IP: Net name registrars contest ICANN fees: Clips 1/18/2002


From: David Farber <dave () farber net>
Date: Sun, 20 Jan 2002 01:57:24 -0500


Net name registrars contest ICANN fees
By Gwendolyn Mariano
Staff Writer, CNET News.com
January 17, 2002, 4:30 PM PT
http://news.com.com/2100-1023-817911.html

A fight has broken out between a key Net standards body and Web address
administrators in Europe.

European domain name registries including Nominet, which runs the popular .uk
address system, are refusing to pay fees to the Internet Corporation for
Assigned Names and Numbers, saying the group has not done enough to guarantee
the stability of the servers that link domains.

"We don't know what (ICANN) is there for," said Nominet Managing Director
William Black, who is also chairman of the general assembly for the Council of
European National Top-Level Domain Registries (CENTR), an association of
European registries.

The fight over fees marks the latest battle for ICANN, which has been bruised
recently in its attempts to expand the number of domain name suffixes.

Last year, ICANN adopted seven top-level domains--.museum, .biz, .info, .aero,
.name, .coop and .pro--and chose a handful of companies to administer them.
But
the new addresses have become caught in a web of setbacks, including launch
delays and legal tangles.

Black said CENTR is primarily concerned about the stability of the database
that lies behind the Net's 13 root servers. The servers act as a Yellow Pages
for the Internet, showing one domain how to reach addresses in another domain.
Without root servers, Net surfers would be unable to reach Web sites.
Separate companies and their employees operate root servers and maintain a
database of domains in conjunction with them. The Internet Software
Consortium,
an open-source development group that operates one of the 13 root servers,
said
its root server answers more than 272 million queries per day.
Black said the European registries are asking ICANN to establish standards
aimed at ensuring root server reliability and to sign contracts with the
servers' operators.
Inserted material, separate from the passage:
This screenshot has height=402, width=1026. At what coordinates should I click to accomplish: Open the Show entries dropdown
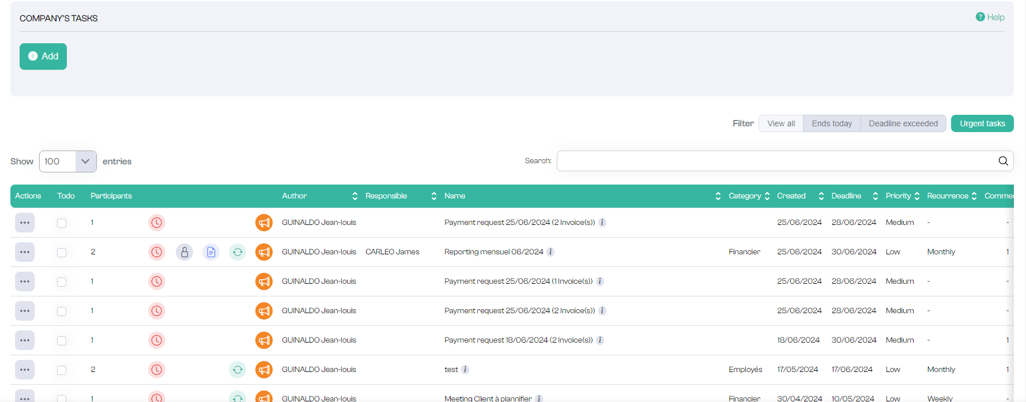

Since some root server operators are volunteers, the
registries want to ensure the systems continue to operate even if the
volunteers decide to give up their positions.

"Why shouldn't ICANN be prepared to enter into some sort of service
agreement?"
he asked.

ICANN, however, said the stability of root servers can only be achieved
through
a cooperative effort by many organizations, not through a single body.
"Contracts by which some of the operating organizations try to avoid their
responsibility by shifting it to other participants would be
counterproductive," ICANN wrote in an e-mail, pointing out that the root
servers have operated without interruption for over 15 years.

"Like any part of a complex system, such as the Internet, the root name
servers
are subject to continual (and constantly changing) threats," ICANN added. "The
continuing participation of the various organizations...is the best way to
respond to these continuing threats."

It is unclear how much money is at stake or whether it would have a
significant
effect on ICANN's operation. The organization did not respond to e-mail
questions about its finances.

ICANN has run into financial difficulties before in its short history and
recently sought to expand its budget.